O caso teve origem quando um grupo constituiu uma sociedade e registrou o contrato social. Posteriormente, firmaram um estatuto que permitia a exclusão extrajudicial de sócios, o que ocorreu com um deles. Ao buscar a anulação da exclusão judicialmente, o sócio alegou que essa possibilidade não constava no contrato social. Contudo, tanto a primeira quanto a segunda instância julgaram seu pedido improcedente.
No STJ, o sócio recorrente argumentou que sua exclusão seria nula por se fundamentar em um documento não registrado e incapaz de substituir o contrato social.
O relator, ministro Ricardo Villas Bôas Cueva, embora tenha reconhecido que o artigo 1.085 do Código Civil (CC) exige que a exclusão extrajudicial de sócio esteja prevista no contrato social, considerou que, no caso em questão, o estatuto deveria ser aceito como um aditamento ao contrato. Essa interpretação afasta a alegação de nulidade por ausência de formalidade legal.

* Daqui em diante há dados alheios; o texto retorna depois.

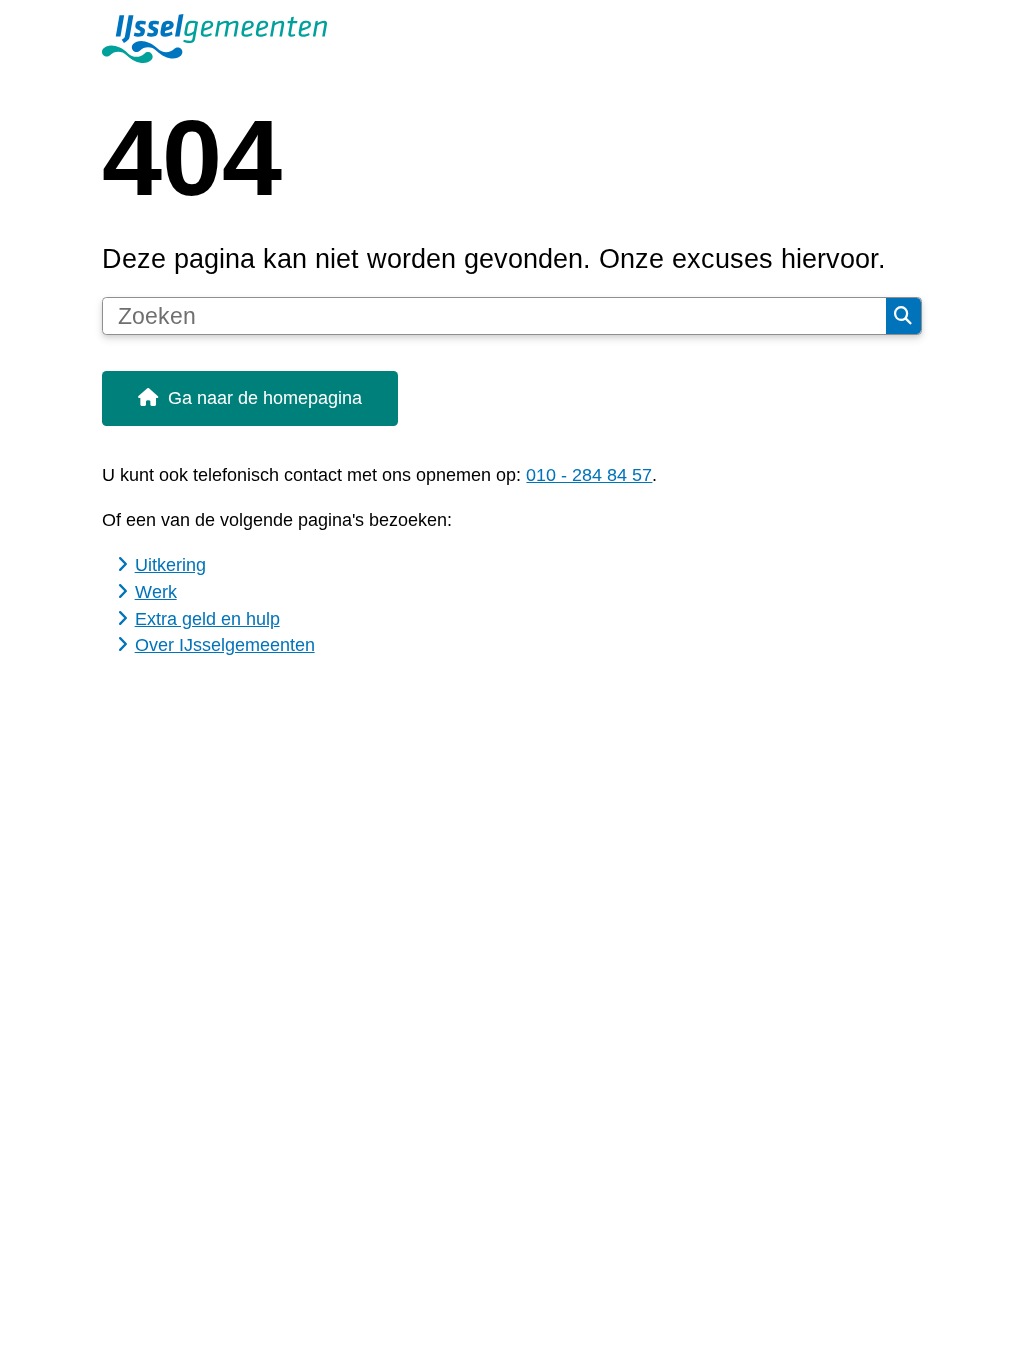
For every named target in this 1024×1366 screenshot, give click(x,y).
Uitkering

Estatuto possui formalidade de um contrato social
O ministro destacou que, logo após a fundação da empresa, todos os sócios assinaram um documento denominado estatuto. Este documento, cumprindo todas as exigências legais, tinha o potencial de complementar ou até mesmo modificar o contrato social e poderia ter sido registrado. Conforme o relator, os sócios estavam cientes das condições de exclusão e puderam avaliar os riscos associados a essa regra.
No caso em análise, o relator argumentou que o estatuto não poderia ser considerado um mero acordo entre os sócios. Ele abordava questões típicas de um contrato social, e não apenas interesses particulares dos sócios em relação ao exercício de seus poderes na sociedade.

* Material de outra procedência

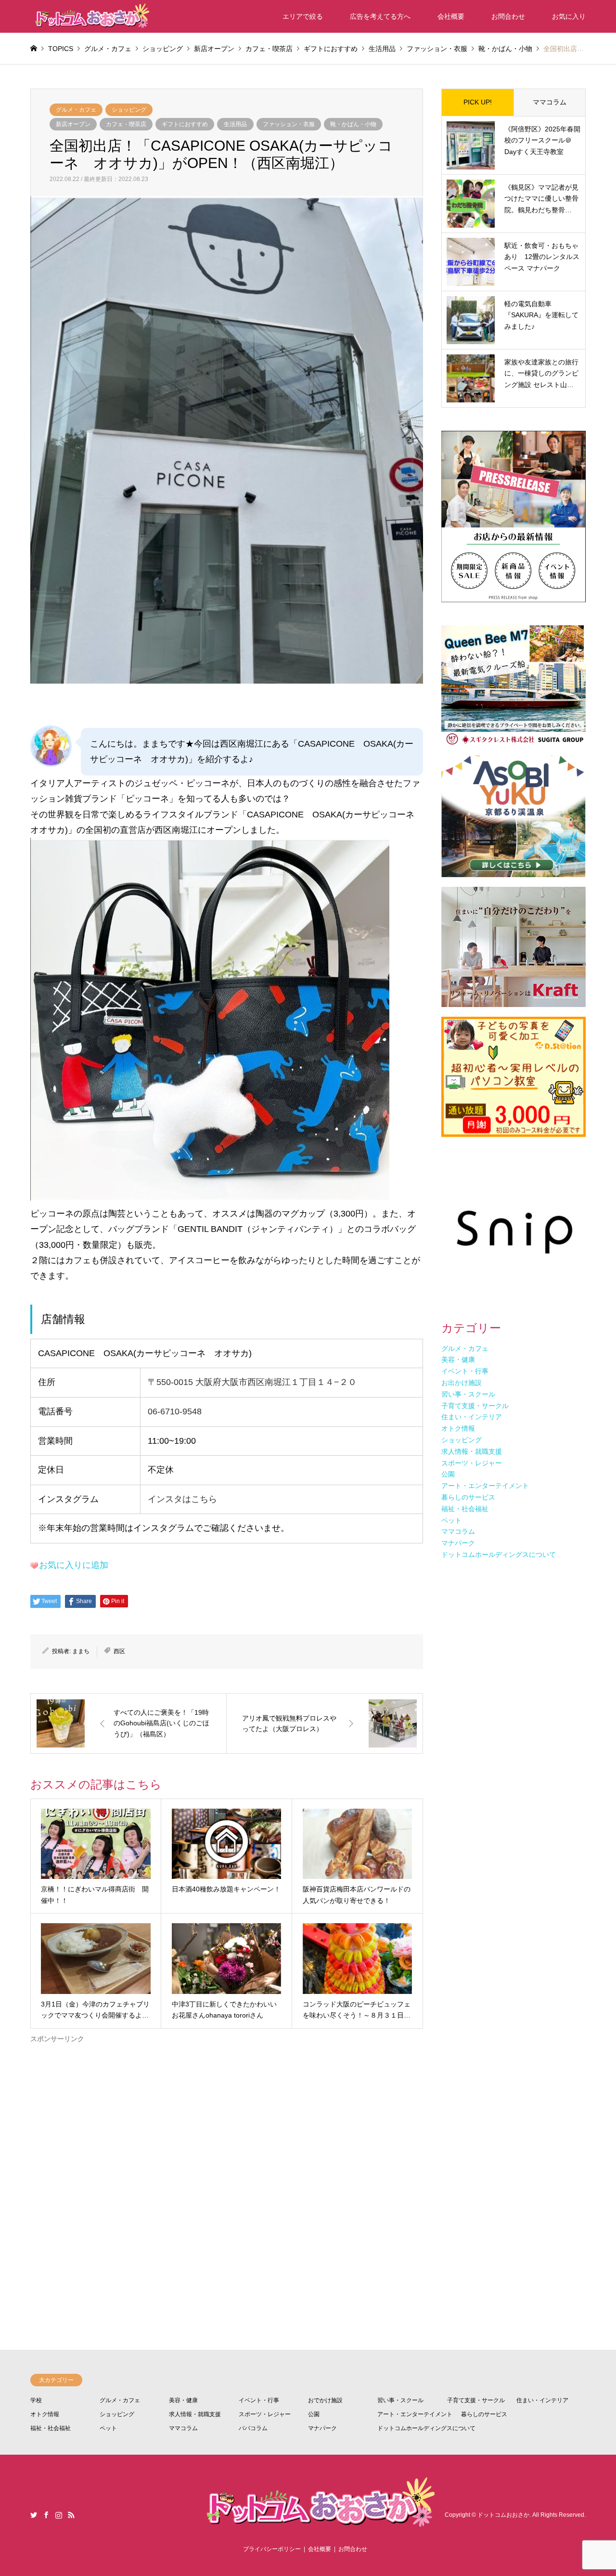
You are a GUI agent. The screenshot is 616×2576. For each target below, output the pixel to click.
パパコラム (253, 2428)
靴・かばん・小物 (353, 124)
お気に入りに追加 (73, 1565)
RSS (71, 2514)
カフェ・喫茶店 (126, 124)
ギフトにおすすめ (185, 124)
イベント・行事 (259, 2400)
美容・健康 (183, 2400)
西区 (119, 1651)
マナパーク (322, 2428)
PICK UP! (477, 102)
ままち (81, 1651)
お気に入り (569, 16)
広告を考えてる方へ (380, 16)
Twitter (33, 2514)
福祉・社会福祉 (50, 2428)
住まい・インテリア (542, 2400)
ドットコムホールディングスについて (426, 2428)
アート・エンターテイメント (414, 2414)
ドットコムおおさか (503, 2514)
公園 (314, 2414)
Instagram (58, 2514)
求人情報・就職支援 (195, 2414)
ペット (108, 2428)
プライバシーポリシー (272, 2549)
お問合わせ (508, 16)
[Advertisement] (226, 2160)
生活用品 (235, 124)
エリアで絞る (302, 16)
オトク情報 (44, 2414)
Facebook (46, 2514)
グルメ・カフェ (76, 109)
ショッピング (129, 109)
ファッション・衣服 (289, 124)
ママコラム (549, 102)
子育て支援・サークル (476, 2400)
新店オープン (73, 124)
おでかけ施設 (325, 2400)
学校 (36, 2400)
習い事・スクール (400, 2400)
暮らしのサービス (484, 2414)
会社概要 (450, 16)
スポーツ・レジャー (265, 2414)
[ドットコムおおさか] (90, 16)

O ministro concluiu que seria ilógico os sócios firmarem um acordo para contradizer o contrato social recém-assinado, sendo mais razoável acreditar que o objetivo era complementá-lo.

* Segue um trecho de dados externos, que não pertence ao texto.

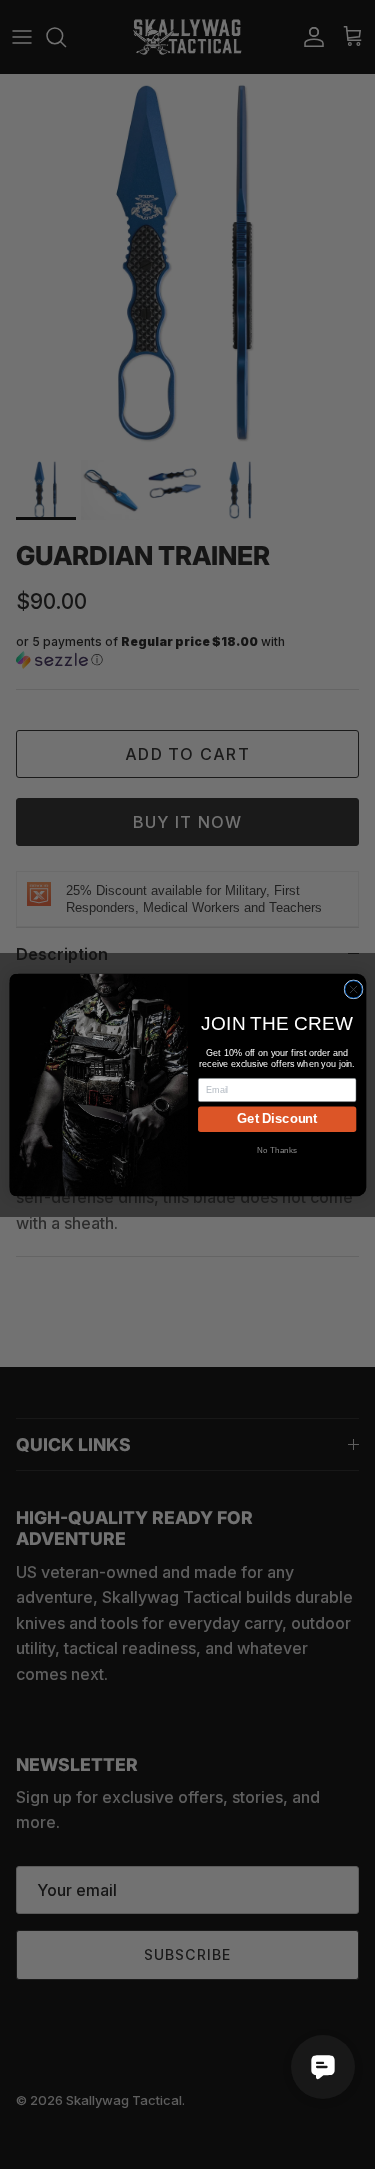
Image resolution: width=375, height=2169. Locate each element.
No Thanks (277, 1149)
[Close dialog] (352, 988)
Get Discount (277, 1118)
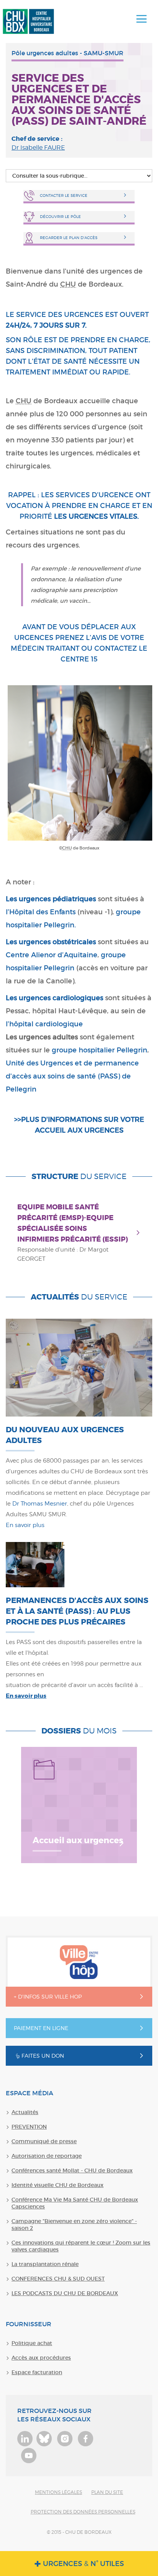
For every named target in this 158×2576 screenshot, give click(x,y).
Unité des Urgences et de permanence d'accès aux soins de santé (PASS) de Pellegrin (72, 1076)
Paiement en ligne (41, 2028)
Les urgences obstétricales (51, 942)
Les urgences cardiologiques (54, 998)
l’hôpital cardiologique (44, 1024)
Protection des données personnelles (83, 2512)
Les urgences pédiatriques (51, 899)
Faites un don (42, 2055)
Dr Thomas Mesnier (39, 1503)
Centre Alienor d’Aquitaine (51, 955)
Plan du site (107, 2492)
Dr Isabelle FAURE (38, 147)
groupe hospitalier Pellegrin (99, 1050)
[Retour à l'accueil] (28, 21)
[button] (141, 19)
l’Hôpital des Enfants (41, 912)
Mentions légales (58, 2492)
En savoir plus (25, 1525)
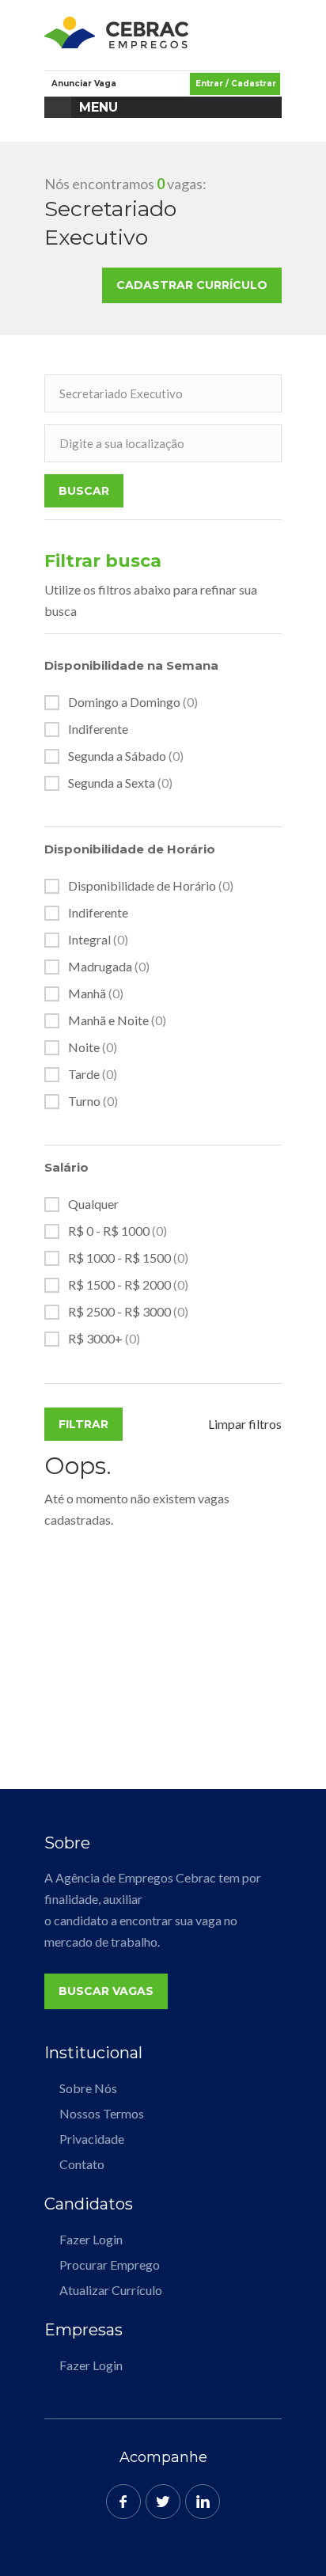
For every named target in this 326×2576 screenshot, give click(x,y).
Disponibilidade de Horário (150, 886)
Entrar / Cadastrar (235, 83)
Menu (98, 107)
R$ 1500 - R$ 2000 (128, 1285)
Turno (93, 1101)
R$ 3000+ (104, 1339)
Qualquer (93, 1204)
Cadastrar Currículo (191, 285)
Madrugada (109, 966)
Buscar (84, 491)
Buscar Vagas (106, 1991)
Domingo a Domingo (133, 702)
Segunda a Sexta (120, 783)
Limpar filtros (245, 1423)
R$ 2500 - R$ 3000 (128, 1312)
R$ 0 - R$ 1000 (117, 1231)
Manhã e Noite (117, 1020)
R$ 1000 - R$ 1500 (128, 1258)
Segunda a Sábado (126, 756)
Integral (98, 940)
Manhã (95, 993)
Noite (92, 1047)
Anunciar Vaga (83, 83)
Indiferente (98, 729)
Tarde (92, 1074)
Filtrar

Sócios sofrem imediatamente os efeitos das alterações contratuais.
O relator explicou que as mudanças no contrato social produzem efeitos imediatos entre os sócios, mesmo que o registro ocorra depois. No entanto, para terceiros, essas alterações só passam a valer a partir do seu arquivamento. “A ausência de registro de uma alteração no contrato social geralmente não impede que ela produza efeitos internamente entre os sócios desde o início”, enfatizou.
Villas Bôas Cueva também observou que a exclusão do sócio foi devidamente registrada, juntamente com a alteração do contrato social e a redução do capital social, protegendo assim os direitos de quaisquer terceiros que viessem a negociar com a empresa.
Fonte: STJ – O número do processo não foi divulgado em razão de segredo judicial.